Behind the Novel
An Original Essay by the Author
“We like to think that we can look back on the past and find it simplistic, or even primitive.”
“Botticelli and the Art of Reading a Painting”
by Marina Fiorato
It’s tempting to think that we’re getting more and more sophisticated as we forge our way through the twenty-first century. We like to think that we can look back on the past and find it simplistic, or even primitive. But despite, or perhaps because of, all of our technologies, the images that fill our world today are actually reasonably simple. Photography must take some responsibility for the erosion of meaning within image—essentially the photograph captures a moment of life and, unless digital trickery is at play, there are no layers of meaning. It is just a literal snapshot of a scene.
During the Renaissance, things were vastly different. I first learned this lesson in a history class at school. We were studying Andrea Firenze’s Triumph of the Church and the Church’s use of art as propaganda. The fresco is a glorious and awe-inspiring piece, complete with a Christ in judgment, the gates of heaven, and a complete rendering of the Duomo in Florence. But what caught my teenage attention was a pack of dogs at the bottom of the painting. “Cute dogs,’ I said to my teacher. “Not just that, she told me, “look closer.” I did. There were a number of black-and-white dogs fighting with fewer brown ones. The black-and-white dogs seemed to be winning; they were on top of the brown ones, biting them or rolling them in the dirt. “Domini canes,” my teacher said. “Hounds of God. You’ll notice that the black-and-white ones are overpowering the brown ones. They represent the Dominican monks, who had black-and-white habits, suppressing the Franciscan monks, who wore brown. The two orders often contested on points of theology.”
That did it. From that day forward, I was hooked. I began looking for hidden meaning in every painting I saw. When I first stood in front of La Primavera, I was fascinated. I became one in a long line of people to set eyes on that great panel and mutter to themselves, It must all mean something. What are all those flowers, those jewels? What are the trees?
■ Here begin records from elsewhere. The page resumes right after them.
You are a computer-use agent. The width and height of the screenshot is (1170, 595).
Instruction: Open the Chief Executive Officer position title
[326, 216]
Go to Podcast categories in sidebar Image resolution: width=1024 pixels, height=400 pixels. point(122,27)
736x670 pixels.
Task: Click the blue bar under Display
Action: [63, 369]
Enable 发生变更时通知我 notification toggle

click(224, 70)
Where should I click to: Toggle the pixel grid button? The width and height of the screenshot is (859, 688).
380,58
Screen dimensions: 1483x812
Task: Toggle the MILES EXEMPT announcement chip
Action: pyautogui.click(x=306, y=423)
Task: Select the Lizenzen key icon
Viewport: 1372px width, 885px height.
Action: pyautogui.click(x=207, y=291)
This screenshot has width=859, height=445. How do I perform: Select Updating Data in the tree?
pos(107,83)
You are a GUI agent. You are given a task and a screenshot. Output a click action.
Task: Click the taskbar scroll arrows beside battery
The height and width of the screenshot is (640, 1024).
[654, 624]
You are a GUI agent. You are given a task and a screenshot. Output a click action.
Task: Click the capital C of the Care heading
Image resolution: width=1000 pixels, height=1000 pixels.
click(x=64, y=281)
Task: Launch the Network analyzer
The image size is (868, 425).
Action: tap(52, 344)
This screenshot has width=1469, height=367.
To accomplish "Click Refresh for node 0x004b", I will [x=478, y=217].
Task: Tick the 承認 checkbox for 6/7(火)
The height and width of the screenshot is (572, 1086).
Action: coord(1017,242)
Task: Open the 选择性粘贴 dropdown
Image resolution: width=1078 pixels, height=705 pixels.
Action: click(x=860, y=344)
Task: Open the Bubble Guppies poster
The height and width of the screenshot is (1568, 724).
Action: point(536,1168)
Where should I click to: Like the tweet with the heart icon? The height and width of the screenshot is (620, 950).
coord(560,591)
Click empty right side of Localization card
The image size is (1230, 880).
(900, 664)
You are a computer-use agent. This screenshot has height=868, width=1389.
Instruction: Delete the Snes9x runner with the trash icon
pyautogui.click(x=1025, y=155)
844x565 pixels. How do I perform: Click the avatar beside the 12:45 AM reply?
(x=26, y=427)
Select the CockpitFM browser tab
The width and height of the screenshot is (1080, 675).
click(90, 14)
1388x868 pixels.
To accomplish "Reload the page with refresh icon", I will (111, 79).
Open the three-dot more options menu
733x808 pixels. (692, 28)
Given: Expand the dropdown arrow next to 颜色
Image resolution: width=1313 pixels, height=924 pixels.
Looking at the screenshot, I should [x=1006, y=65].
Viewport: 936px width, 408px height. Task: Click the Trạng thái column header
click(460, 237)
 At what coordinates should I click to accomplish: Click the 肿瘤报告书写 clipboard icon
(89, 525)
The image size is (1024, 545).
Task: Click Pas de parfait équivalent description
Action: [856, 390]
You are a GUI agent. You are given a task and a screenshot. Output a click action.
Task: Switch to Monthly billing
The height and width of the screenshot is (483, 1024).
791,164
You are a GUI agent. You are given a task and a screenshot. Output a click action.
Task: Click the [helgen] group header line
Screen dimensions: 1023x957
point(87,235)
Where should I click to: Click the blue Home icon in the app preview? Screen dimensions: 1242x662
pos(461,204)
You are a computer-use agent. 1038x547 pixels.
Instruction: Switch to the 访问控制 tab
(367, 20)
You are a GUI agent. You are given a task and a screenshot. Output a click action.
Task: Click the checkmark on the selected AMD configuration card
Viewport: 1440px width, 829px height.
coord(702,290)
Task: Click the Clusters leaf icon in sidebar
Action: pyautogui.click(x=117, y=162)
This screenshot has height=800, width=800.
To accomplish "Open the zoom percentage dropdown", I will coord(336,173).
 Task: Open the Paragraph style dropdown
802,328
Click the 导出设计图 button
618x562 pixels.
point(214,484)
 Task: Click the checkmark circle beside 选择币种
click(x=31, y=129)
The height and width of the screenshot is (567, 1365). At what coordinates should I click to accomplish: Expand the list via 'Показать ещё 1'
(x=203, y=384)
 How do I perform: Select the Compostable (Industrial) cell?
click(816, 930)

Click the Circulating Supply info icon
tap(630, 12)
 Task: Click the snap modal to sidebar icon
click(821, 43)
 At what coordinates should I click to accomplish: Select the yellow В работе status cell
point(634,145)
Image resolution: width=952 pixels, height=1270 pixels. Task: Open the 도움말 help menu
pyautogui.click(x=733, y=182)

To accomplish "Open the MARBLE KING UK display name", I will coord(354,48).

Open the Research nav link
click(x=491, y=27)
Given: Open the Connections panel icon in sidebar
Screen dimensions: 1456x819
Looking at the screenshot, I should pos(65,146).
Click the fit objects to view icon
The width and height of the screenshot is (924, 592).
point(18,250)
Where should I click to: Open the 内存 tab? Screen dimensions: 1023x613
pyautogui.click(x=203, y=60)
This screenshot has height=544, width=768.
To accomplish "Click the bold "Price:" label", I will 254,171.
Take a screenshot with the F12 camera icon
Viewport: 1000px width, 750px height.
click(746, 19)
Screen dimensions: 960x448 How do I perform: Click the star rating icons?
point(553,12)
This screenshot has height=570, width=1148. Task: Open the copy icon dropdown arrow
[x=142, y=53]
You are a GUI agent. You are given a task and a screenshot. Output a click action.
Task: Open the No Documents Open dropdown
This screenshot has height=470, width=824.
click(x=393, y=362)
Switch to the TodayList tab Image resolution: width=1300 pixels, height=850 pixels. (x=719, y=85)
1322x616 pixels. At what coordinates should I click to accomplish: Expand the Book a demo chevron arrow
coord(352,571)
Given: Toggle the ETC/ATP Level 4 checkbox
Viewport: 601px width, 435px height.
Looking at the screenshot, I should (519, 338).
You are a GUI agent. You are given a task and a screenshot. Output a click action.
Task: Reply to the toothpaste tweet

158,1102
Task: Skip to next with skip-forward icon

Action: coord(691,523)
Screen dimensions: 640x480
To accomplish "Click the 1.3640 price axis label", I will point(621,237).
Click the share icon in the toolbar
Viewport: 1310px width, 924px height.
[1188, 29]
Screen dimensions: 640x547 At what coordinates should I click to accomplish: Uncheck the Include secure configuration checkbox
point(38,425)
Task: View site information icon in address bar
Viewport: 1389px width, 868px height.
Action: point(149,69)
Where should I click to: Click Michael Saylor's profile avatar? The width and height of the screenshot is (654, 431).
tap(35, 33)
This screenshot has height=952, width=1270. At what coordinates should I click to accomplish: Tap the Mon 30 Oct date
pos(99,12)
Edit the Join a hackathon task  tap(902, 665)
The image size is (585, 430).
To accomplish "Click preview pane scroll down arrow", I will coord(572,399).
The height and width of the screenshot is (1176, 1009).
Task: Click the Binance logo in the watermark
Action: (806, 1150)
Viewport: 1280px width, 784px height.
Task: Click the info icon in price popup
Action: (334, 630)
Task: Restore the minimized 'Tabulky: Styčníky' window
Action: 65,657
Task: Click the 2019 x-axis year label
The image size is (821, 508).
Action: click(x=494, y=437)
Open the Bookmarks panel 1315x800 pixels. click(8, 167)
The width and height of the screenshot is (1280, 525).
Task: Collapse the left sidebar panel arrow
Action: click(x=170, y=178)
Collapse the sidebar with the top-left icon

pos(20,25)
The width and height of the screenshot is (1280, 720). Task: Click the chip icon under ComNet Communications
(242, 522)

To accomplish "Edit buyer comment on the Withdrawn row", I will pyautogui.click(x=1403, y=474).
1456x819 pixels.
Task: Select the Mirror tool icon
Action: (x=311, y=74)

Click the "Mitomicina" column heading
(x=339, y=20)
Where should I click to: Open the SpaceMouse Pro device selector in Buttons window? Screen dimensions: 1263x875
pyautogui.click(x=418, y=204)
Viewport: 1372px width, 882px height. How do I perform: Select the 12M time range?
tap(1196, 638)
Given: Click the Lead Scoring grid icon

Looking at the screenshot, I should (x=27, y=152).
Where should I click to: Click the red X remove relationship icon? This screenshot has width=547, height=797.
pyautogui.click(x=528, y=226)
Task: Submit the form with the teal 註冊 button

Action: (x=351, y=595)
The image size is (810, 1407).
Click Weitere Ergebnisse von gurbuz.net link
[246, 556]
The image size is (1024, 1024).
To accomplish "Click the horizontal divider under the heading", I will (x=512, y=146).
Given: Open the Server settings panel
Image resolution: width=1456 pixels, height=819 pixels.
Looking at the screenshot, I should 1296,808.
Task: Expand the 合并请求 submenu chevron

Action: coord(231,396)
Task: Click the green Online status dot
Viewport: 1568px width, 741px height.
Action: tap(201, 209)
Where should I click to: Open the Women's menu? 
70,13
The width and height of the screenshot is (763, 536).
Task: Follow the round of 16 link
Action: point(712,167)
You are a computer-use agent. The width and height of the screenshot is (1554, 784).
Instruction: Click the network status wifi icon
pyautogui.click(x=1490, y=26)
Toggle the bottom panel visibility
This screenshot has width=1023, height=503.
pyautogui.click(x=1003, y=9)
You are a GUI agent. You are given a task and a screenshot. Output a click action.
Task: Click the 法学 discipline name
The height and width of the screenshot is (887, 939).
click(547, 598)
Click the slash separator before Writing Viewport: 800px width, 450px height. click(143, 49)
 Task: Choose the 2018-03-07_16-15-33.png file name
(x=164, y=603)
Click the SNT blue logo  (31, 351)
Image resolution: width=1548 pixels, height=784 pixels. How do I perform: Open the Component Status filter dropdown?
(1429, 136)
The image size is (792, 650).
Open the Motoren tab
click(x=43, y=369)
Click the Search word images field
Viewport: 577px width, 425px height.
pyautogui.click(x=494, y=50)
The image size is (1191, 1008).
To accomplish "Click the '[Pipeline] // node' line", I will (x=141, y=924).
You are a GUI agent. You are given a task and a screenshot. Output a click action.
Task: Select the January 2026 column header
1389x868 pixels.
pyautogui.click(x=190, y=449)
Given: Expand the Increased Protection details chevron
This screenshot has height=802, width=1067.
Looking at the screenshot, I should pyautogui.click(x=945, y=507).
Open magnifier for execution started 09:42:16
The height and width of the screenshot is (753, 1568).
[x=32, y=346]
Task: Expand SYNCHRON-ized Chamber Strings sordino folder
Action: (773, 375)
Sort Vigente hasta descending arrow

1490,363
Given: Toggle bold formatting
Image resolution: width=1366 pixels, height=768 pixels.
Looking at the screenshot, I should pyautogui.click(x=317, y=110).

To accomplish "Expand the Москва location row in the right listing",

Why is Venus raising her hand? Why are flowers dropping from Chloris’s mouth? What is Zephyrus’s intention? Why does Mercury stir the clouds? And, most intriguing, why does Flora smile? For the next twenty years, I started to look, not just see; and began, in part, to understand that everything—everything—has a meaning.
The new millennium—which began with the horrors of 9/11—was a time for looking back, for looking forward, for looking for meaning. Those of faith and those with no faith at all were trying to figure out who they were and where they were going. So too were the citizens of Florence in Botticelli’s era. They were heading toward the end of a century; they were fresh out of a war of ideology. Like us, they were dealing with civil unrest and shocking public violence. The Pazzi conspiracy saw Florence’s first family brutally attacked in God’s house, the Duomo. In the wake of all this turmoil, Botticelli painted his greatest masterpiece for the Medici family.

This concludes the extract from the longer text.